Between Cooke City and Beartooth Pass, the turnoff for this camping area is very near to the junction with Highway 296, which connects Cody, Wyoming to the Beartooth Highway.
The campground, which has a boat launch and is located by the lake, has a handful of designated camping spots and a ‘22 length limit.
Many of the dispersed sites, while farther from the lake, can handle larger rigs and offer sweeping views of the surrounding terrain.
From the highway, take the Lily Lake gravel road 1 ½ miles to the top of the hill where the dispersed sites begin. These sites have no services but are free with a 16-day limit.
This camping area is likely inaccessible in spring without 4-wheel drive as the winter snows melt off.

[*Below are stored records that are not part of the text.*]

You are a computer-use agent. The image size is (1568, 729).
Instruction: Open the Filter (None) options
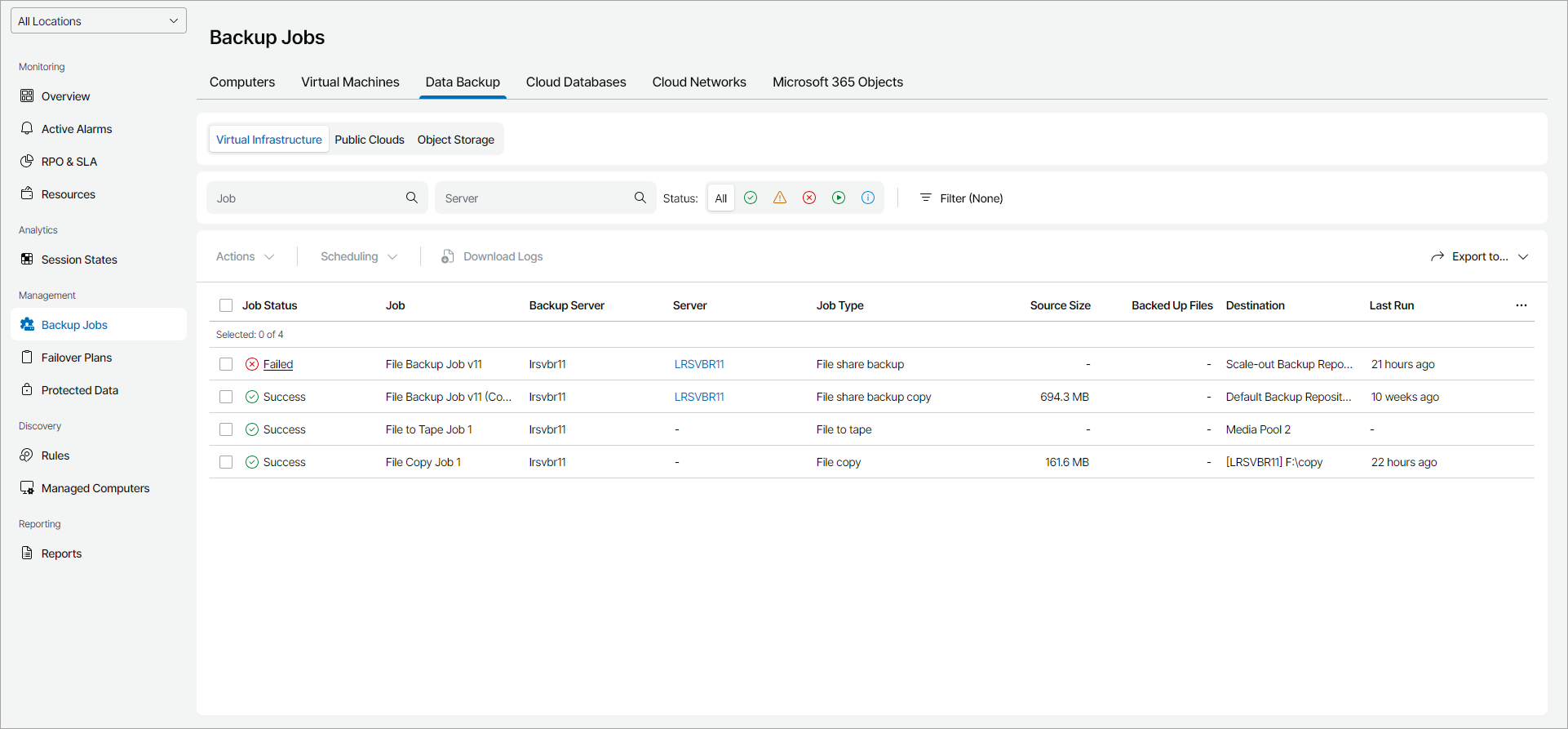(961, 198)
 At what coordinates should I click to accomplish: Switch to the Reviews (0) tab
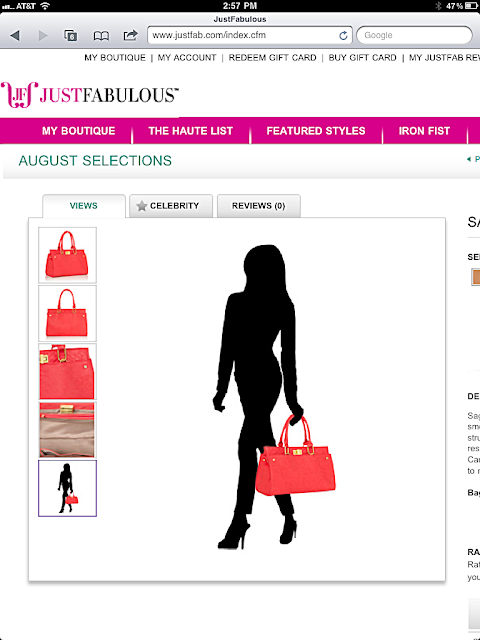pos(259,206)
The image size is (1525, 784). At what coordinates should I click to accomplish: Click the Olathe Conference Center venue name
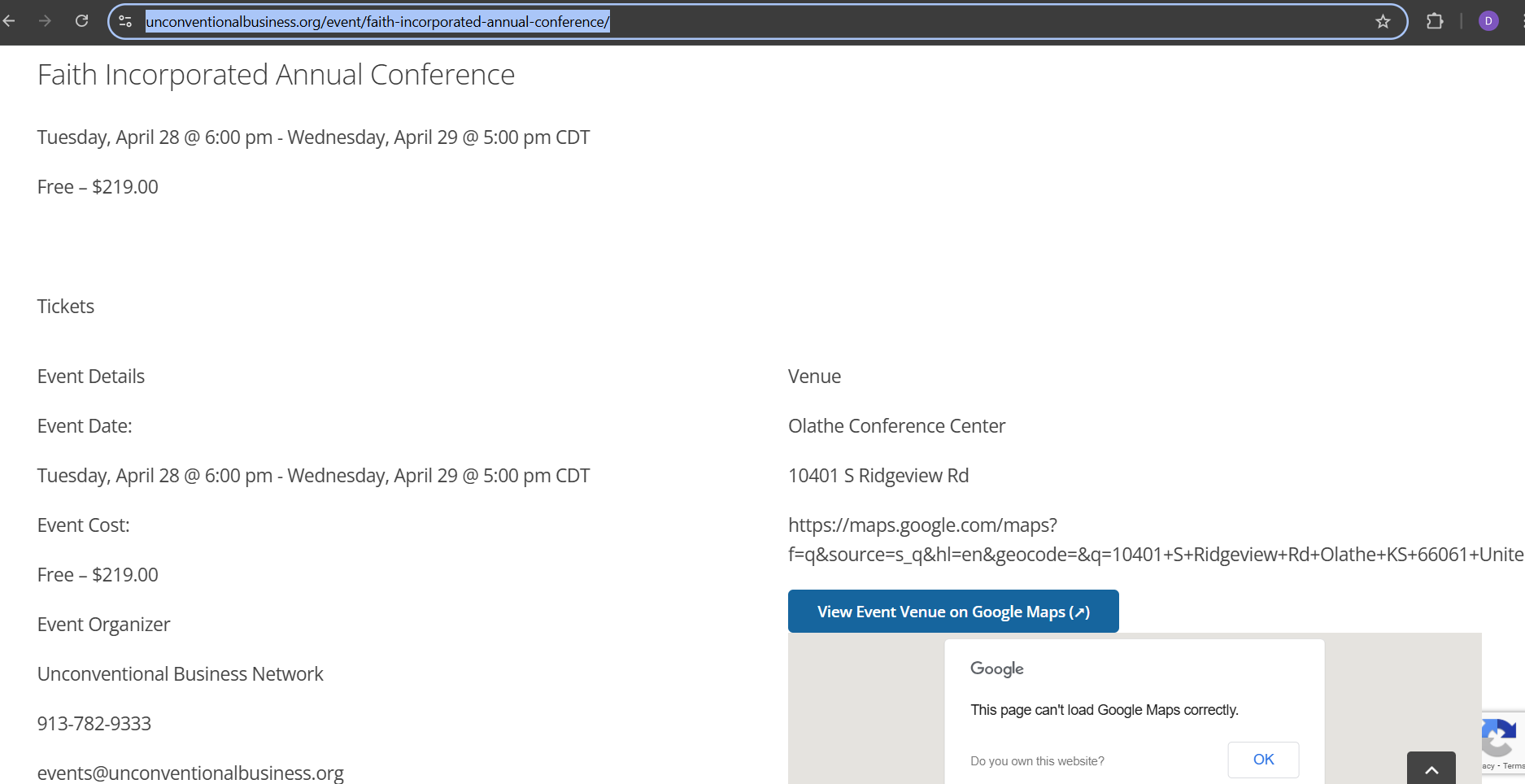(x=896, y=426)
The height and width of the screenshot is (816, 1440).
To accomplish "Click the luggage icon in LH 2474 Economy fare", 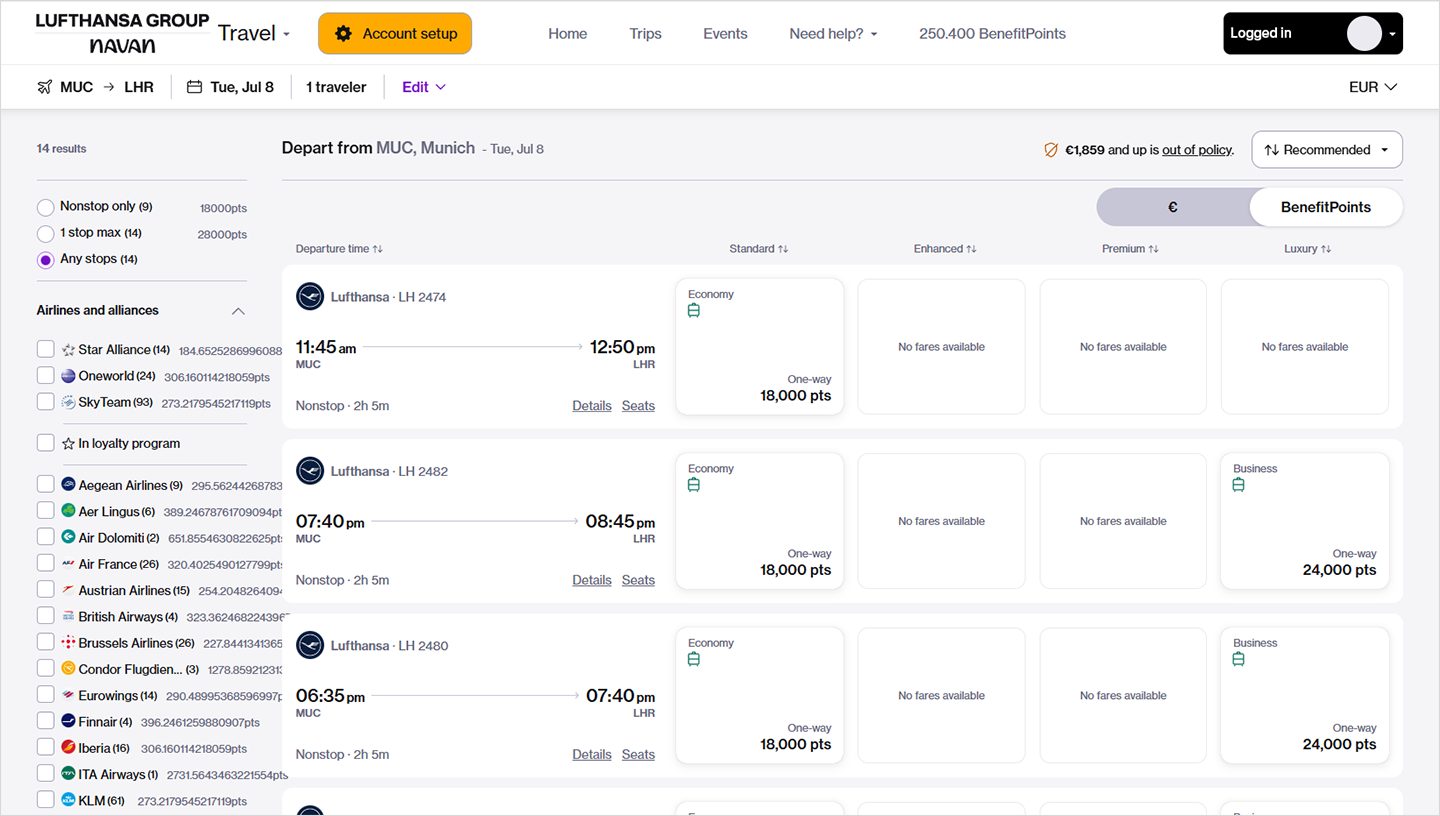I will pos(694,311).
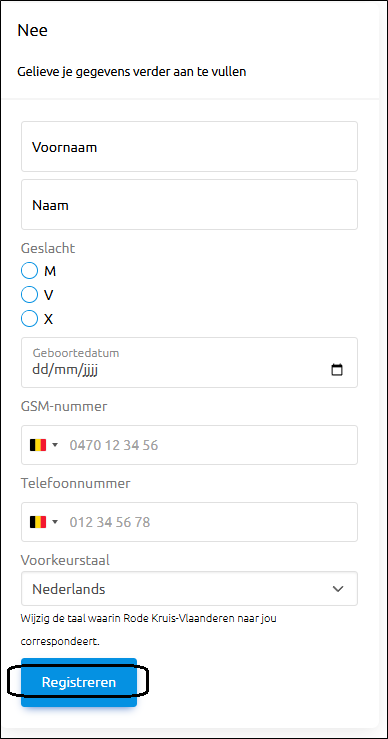
Task: Click the Geslacht label
Action: (x=48, y=248)
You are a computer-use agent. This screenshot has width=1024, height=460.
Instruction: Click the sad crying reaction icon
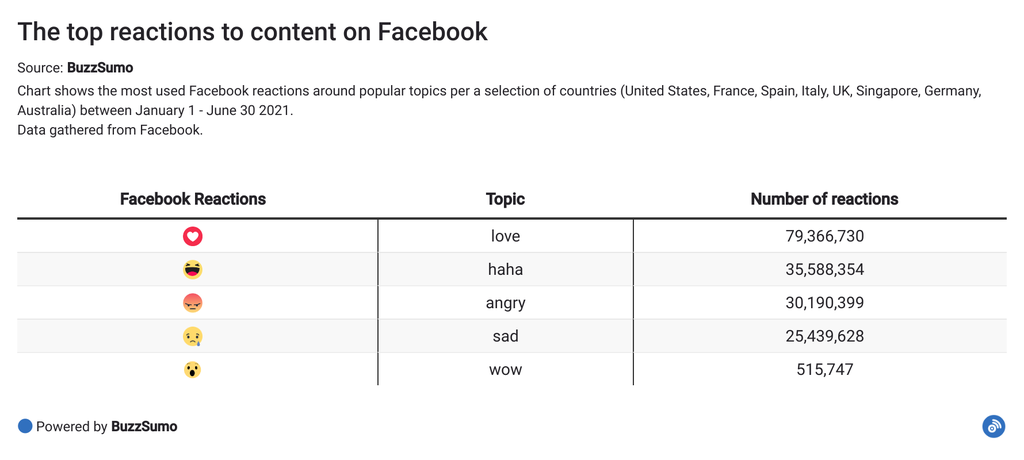point(193,337)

But starting in the middle of summer, Lily Lake can be a great stopping point for travelers either planning to spend just a night or hoping to land in one spot for a while.
August and September, in particular, are wonderful months for this area. With the coming of autumn, summer bugs are replaced with aspen-filled meadows of gold, brilliant star-filled night skies, crisp, clear frosty mornings, and perhaps the sound of bugling elk in the distance.
2. North Crandall Trailhead, Shoshone National Forest, Wyoming
The famous Beartooth Highway, which brings travelers up and over 10,000 feet to a breathtaking, alpine mountain pass, is well known for good reason.
The endless switchbacks and tight, harrowing curves can be both thrilling and terrifying at the exact same time.
It also provides a convenient connection between Red Lodge and Yellowstone’s northeast entrance. But the nearby and the lesser-known Chief Joseph Highway (Hwy 296) also provides a similar, albeit less-frightening experience.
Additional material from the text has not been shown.